■ **TRY IT**
The expected output is every line from the one containing "This screenshot has width=1512, height=787." to the end of the data below, exactly, and no other line.

Collected data:
···

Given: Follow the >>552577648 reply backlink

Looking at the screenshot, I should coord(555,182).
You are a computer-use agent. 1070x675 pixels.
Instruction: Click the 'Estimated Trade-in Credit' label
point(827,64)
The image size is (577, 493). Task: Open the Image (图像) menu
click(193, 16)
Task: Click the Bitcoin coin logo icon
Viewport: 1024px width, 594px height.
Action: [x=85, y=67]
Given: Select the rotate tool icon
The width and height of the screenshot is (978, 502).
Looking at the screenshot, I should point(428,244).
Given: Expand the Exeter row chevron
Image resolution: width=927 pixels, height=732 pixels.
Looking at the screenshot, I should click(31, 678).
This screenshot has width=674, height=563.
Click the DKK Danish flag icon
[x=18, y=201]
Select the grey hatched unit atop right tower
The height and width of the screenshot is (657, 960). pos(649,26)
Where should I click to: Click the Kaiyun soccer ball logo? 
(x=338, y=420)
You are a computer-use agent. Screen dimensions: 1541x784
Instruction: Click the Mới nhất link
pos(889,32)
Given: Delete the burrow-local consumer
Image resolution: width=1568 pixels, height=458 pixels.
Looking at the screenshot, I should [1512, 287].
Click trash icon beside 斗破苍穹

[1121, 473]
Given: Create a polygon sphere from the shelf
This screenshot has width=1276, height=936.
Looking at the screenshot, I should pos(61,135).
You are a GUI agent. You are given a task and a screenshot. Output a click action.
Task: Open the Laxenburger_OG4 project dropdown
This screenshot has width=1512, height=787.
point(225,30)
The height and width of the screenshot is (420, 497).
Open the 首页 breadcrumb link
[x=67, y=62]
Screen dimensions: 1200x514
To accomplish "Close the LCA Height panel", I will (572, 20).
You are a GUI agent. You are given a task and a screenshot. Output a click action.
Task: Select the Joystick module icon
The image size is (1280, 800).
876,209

···

■ **RESPONSE AREA**
This screenshot has width=1512, height=787.
point(225,30)
The height and width of the screenshot is (420, 497).
Open the 首页 breadcrumb link
[x=67, y=62]
Screen dimensions: 1200x514
To accomplish "Close the LCA Height panel", I will (572, 20).
You are a GUI agent. You are given a task and a screenshot. Output a click action.
Task: Select the Joystick module icon
The image size is (1280, 800).
876,209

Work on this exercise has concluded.